As the first member of her Vermont family to go to college, Hurlburt says, "I can completely relate to a lot of what's happening to (students) and what they're trying to decide. My experience was extremely daunting I ended up being in college for eight years because I didn't plan any of those things in high school, exploring my options then. I can sit there and tell them, and they say, 'Oh, I can relate to this. This makes sense to me. I'm in the same boat.'"
There are many reasons why students discount the idea of getting more education, she said. They may feel they don't have the money, or they may be reluctant to spend it when they're not sure what they want to do, or they may think that their grades aren't good enough. Some don't know what the options are. Others are passive.
And many fail to "connect the dots," Hurlburt said. "The most popular choices influenced by television are things like fashion designer and forensic psychologist, but then if they actually look at what that person does and what schooling they need, that's not what they want to do at all. It's just not knowing what they can actually do and what they need to get there."
Hoffman added that even students whose parents went to college aren't sure what steps it takes.
"And the kids that don't have (parents who went to college), especially if they are burnt out from school even in seventh or eighth grade, they're thinking, 'Get out of school as quickly as possible,' but they're not thinking about what they're going to do. Those are the ones I worry about even more so," he said. "They might think they're going to be rock musicians."
Start Where You Are (the remainder of the program's title is Go Where You Want) was created with $1 million in special funding by the Vermont Legislature. The state of Vermont has an urgent interest in equipping these students for the workplace. It's estimated that Vermont will see a 22 percent drop in the number of high school seniors in the next 12 years. To produce the same number of educated workers as today, Vermont must increase the "aspiration rate" of the remaining students from about 72 percent to 90 percent, VSAC data shows.
Scott Giles, VSAC's vice president of policy, research and planning, notes that two or three generations ago, for someone with native intelligence and ability there were many paths out of poverty and into the middle class. Now there's only one education.
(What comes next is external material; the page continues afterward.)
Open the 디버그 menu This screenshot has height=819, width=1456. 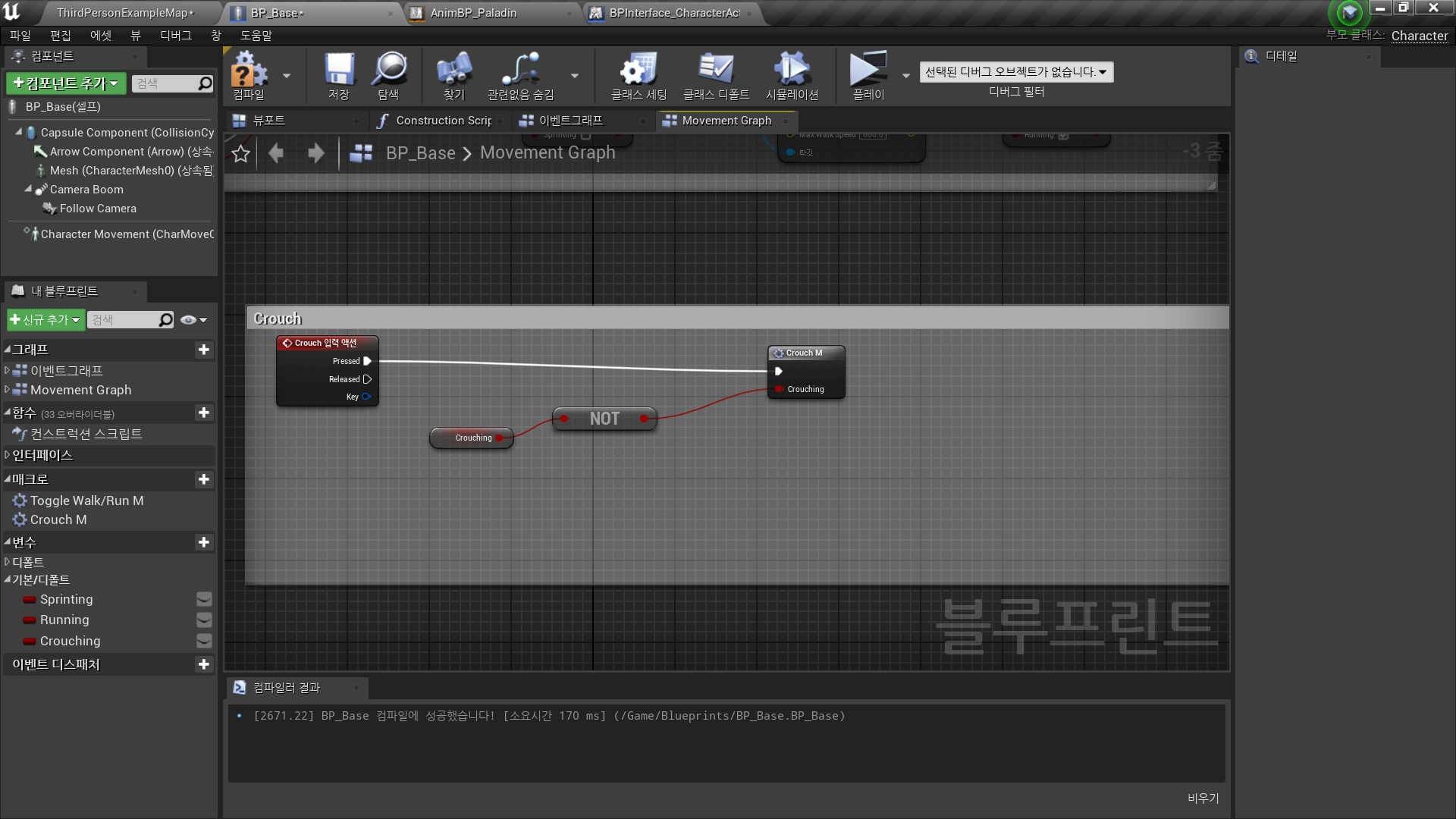click(175, 36)
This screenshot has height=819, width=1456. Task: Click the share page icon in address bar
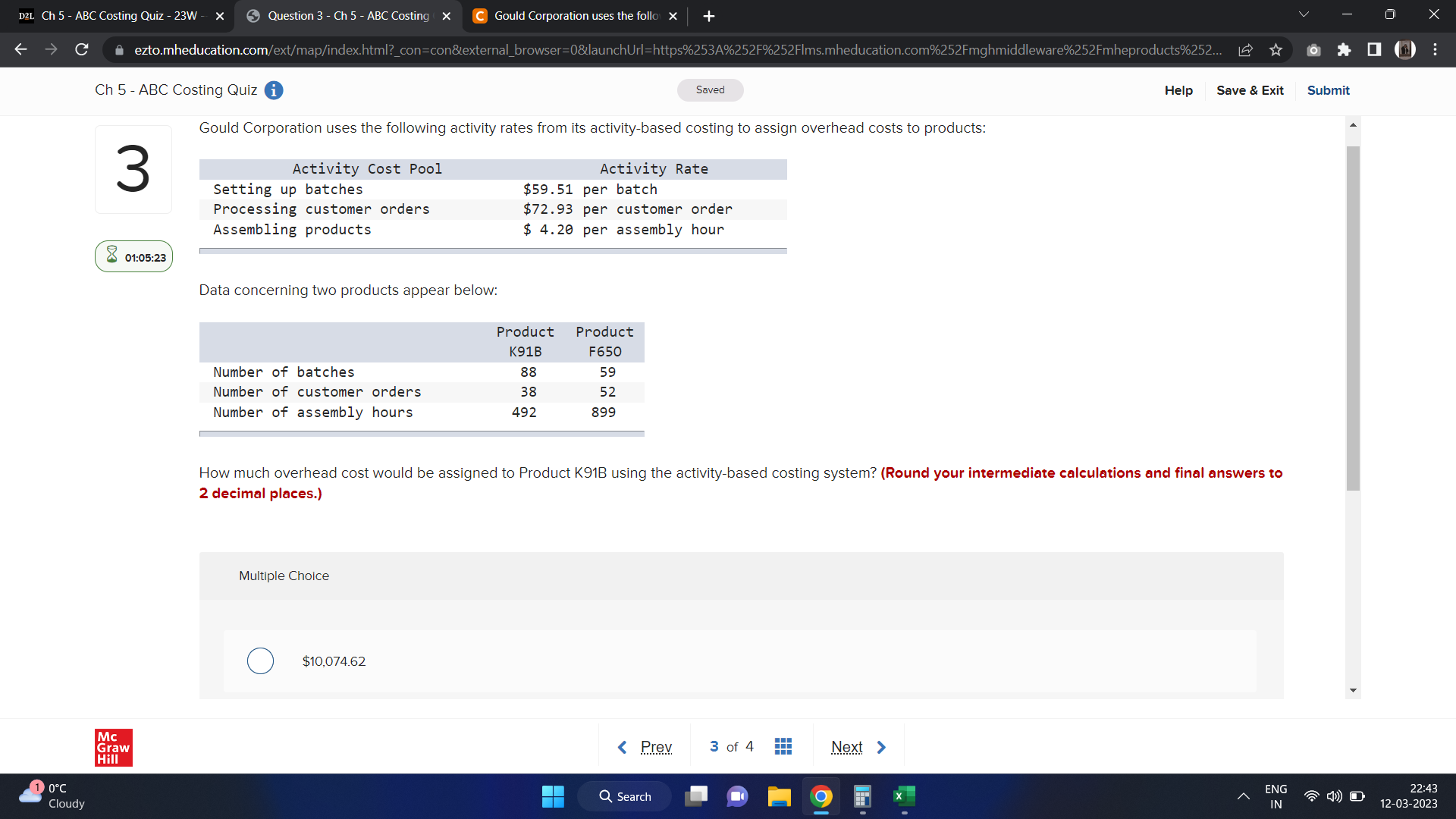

One of the challenges in trying to get young people from low-income families to think about career planning, he said, is that "from our perspective, the universe they're viewing is pretty small.
"When we were having conversations with them about jobs," he said, "the range of jobs they knew existed were defined by what was in their relationship network. But so many jobs in those circles are the ones that are disappearing. The furniture manufacturing jobs are disappearing. Those positions that didn't require education are disappearing most rapidly. That's one of the real challenges to this to find a way to open their eyes to things outside of that network, to make that meaningful and real to them."
Aslin Trepanier, blue-eyed and poised, said the careers she aspires to are television talk show host, talent agent and fashion buyer. When she finished her presentation, Barcomb asked her, "If you become a fashion buyer, are you interested in buying the outfits I make?"